Well, Good Old Pavoneous and I were together again yesterday evening, but Pavoneous had been reading some Trismegistus or something of the kind, and had come to the conclusion that drinking out of a skull was a tad too...well, beckoning spirits of death to come unto us. Especially drinking wine out of it, since wine, according to him, is representative of our life blood...which in a Christian context makes some sense since the representative of Christ's blood in the sacrament is wine. Anyway, since Halloween was coming nye so swiftly, we decided to try a pumpkin. Something a bit more appealing about that, to be honest. A skeletal jack'o'lantern wine goblet seemed just the thing. So, carve, carve, carve did we.
At this point the gardener walked in and casually took a swig of it, mistaking it for his usual flower pot full of gin. Claretta was in sticthes and decided to start sketching like she did last time.
Upon realizing what he had done and thinking we were performing some horrific Trismegistian immortality ritual, the gardener turned green and was subsequently transmogrified into something resembling Frankenstein's monster, which is very fitting because I always thought he looked like him--he's now a genius and loves The Sorrows of Werter as much as I do.
Claretta asked Wormwood--whose health, as you may percieve, has improved drastically since the introduction of streptromycin--to pose like George Washington, and he gave me a look of, "I feel utterly absurd posing as George Washington while holding a pumpkin full of wine."

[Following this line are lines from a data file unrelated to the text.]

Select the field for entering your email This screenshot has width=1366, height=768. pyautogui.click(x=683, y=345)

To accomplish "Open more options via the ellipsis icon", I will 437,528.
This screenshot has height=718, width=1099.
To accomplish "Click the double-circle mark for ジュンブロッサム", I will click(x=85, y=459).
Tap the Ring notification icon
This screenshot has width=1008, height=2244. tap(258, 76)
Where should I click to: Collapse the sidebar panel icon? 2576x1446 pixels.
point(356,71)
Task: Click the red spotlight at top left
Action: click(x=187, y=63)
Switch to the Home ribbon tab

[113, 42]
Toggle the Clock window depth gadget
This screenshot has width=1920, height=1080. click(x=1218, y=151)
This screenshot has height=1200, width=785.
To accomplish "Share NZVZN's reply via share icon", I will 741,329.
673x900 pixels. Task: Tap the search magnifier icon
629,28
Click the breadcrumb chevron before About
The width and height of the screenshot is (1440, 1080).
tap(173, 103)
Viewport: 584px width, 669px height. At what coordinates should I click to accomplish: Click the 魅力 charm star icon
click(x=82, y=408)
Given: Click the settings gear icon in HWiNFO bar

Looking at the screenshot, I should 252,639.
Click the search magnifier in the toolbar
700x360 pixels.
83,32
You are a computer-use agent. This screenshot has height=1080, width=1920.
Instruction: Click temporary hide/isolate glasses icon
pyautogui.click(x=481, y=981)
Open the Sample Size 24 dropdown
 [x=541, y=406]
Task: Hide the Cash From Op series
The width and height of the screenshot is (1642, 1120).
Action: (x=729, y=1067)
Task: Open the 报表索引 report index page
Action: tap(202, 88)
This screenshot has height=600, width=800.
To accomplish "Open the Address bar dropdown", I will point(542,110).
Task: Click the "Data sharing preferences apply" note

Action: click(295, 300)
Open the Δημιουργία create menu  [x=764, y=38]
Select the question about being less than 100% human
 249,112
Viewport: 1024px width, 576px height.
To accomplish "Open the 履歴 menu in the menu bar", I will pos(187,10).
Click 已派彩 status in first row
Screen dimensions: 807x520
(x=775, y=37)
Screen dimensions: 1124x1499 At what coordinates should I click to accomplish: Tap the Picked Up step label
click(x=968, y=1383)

I did not care for the taint of raw pumpkin in my wine--I scarcely think I would have cared more for cooked pumpkin, even in mulled wine--and spit it out again at the frightening apparition which appeared to our wine-fevered brains. The way in which Claretta drew it, however, makes it appear as though I were drinking out of a bottle screwed into the pumpkin. I do not look like myself in this picture either. I look like...I find myself brooding on the possibility that she may be having rondeveaux of gallantry at the local church of England with Mr. Listless. The scoundrel. Not again!!!!!!!